>> begin SELECTED PASSAGE

First, the terms of the In-Kind Repurchase Offer will protect the Fund’s shareholders from discrimination and self-dealing because the In-Kind Repurchase Offer will be paid with a pro rata “slice” of Applicant’s Distributable Securities. In this regard, all Fund participating shareholders will be subject to the same calculation of the pro rata distribution of Applicant’s Distributable Securities, including the exceptions to the pro rata distribution and the conditions for payment of a portion of a shareholder’s repurchase in cash (e.g., treatment of non-marketable securities, Excluded Non-US Securities, fractional securities and odd lots). As a result, no party with the ability and the pecuniary incentive to influence the In-Kind Repurchase Offer, including Advent or GFIA, will be able to select, or influence the selection of, the Distributable Securities to be distributed in-kind or their valuation. Any participant’s ability to influence the In-Kind Repurchase Offer will be further limited by the condition to this Application that distributed securities will be valued in the same manner as they would be valued for the purposes of computing Applicant’s net asset value. Thus, for each Applicant share repurchased, all tendering shareholders will receive the same in-kind distribution of Distributable Securities and cash in aggregate value to the same dollar amount per share. While the mix of Distributable Securities and cash (for example, a small shareholder may receive a smaller number of whole Distributable Securities selected by lot and/or cash, in lieu of fractional securities) such pro rata allocation determinations will be made in accordance with written proration policies and procedures that will be approved by the Board of Trustees, including a majority of the Independent Trustees, and will be applied equally to all shareholders. The affiliated or non-affiliated status of any participating shareholder will be irrelevant.
Second, the In-Kind Repurchase Offer is consistent with protecting shareholders from discrimination because they are designed to accommodate, more fully than a cash-repurchase offer, the various and divergent interests of Applicant’s shareholders, including both those who wish to liquidate their investment in-kind at 98% of net asset value and those shareholders who would prefer to remain invested in the Fund. In particular, Applicant believes that the purpose of the 1940 Act to prevent discrimination among shareholders and promote fairness is best served if long-term shareholders who do
____________________________________________________
7
15 U.S.C. § 80a-1(b)(2) (2010).


12


not choose to participate in the In-Kind Repurchase Offer are not burdened with the transaction costs that would result from the sale of portfolio securities to pay for the repurchase offer in cash.
Third, Applicant and its shareholders are protected from self-dealing due to the mechanics and characteristics of the structure of the In-Kind Repurchase Offer. To the extent that the In-Kind Repurchase Offer is over-subscribed, each participating shareholder would only receive a pro rata share of its tender in proportion to the total shares accepted for repurchase by Applicant. Purchasing the repurchased shares at 98% of Applicant’s net asset value per share as of the business day immediately after the day the In-Kind Repurchase Offer expires is designed to ensure that participation by some shareholders in the In-Kind Repurchase Offer will not adversely affect the net asset value of shares held by non-participating shareholders. While Applicant will incur some transaction costs in connection with the In-Kind Repurchase Offer, including the disposition of portfolio securities in connection with the corresponding reduction in Applicant’s outstanding leverage, purchasing repurchased shares at 98% of net asset value will serve to offset a portion of such transaction costs, benefiting non-participating shareholders.

>> end SELECTED PASSAGE
>> begin EXCERPTED DATA

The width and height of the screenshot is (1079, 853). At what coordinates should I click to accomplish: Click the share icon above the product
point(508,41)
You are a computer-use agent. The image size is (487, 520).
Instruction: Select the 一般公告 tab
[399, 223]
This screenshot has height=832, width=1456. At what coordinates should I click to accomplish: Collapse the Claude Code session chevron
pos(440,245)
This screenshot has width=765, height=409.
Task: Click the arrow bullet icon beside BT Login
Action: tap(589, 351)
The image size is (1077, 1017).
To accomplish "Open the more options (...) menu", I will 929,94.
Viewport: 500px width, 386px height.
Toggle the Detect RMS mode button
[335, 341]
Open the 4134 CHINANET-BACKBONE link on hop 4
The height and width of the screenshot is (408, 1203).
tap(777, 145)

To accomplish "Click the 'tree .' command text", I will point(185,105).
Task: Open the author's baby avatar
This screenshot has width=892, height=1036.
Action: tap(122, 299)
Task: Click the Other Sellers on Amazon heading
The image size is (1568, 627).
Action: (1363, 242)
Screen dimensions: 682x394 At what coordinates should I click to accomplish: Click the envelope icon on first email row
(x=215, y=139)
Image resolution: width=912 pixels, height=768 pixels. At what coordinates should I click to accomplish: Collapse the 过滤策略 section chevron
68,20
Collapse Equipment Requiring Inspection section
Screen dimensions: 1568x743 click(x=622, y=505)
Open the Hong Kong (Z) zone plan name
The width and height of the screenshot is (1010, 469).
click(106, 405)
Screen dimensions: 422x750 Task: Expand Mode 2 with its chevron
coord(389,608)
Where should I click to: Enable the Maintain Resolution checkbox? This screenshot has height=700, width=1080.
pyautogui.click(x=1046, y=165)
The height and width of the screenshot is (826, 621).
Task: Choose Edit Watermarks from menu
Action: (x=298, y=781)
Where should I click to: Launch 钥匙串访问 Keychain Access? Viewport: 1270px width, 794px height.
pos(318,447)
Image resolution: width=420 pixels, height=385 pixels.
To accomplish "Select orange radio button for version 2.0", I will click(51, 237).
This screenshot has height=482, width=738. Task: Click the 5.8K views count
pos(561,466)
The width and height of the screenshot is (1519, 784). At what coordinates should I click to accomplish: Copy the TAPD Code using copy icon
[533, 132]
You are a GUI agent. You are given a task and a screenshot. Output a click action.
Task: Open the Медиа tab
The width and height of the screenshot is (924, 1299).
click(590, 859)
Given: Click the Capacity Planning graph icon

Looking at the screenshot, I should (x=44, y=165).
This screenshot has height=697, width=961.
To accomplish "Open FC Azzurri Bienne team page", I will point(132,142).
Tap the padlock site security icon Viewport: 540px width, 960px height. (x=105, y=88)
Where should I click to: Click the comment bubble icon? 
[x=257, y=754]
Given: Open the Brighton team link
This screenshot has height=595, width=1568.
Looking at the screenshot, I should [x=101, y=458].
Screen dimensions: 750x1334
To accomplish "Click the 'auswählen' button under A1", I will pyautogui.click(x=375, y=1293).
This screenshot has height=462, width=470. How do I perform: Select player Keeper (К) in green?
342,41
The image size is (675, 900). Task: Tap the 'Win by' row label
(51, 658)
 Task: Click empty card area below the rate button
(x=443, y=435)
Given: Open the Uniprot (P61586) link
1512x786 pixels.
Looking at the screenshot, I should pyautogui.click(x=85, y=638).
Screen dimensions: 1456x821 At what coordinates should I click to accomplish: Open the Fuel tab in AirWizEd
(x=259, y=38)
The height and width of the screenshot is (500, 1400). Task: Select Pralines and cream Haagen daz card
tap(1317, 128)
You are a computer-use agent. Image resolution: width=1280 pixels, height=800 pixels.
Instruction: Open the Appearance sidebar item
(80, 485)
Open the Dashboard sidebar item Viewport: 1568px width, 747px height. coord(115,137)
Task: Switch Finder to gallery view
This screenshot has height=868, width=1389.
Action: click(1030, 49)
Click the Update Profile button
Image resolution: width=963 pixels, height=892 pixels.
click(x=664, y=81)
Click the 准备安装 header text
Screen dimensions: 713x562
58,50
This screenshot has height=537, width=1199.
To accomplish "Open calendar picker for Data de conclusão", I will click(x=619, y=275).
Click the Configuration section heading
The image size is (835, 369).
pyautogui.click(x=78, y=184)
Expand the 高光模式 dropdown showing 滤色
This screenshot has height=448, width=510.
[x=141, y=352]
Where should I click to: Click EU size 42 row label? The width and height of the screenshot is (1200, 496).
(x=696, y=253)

>> end EXCERPTED DATA

▸ **WHAT IS NEEDED**:
Translate this sentence from the In-Kind Repurchase Offer passage into Spanish: "The affiliated or non-affiliated status of any participating shareholder will be irrelevant."

▸ **FINAL RESULT**:
La condición de afiliado o no afiliado de cualquier accionista participante será irrelevante.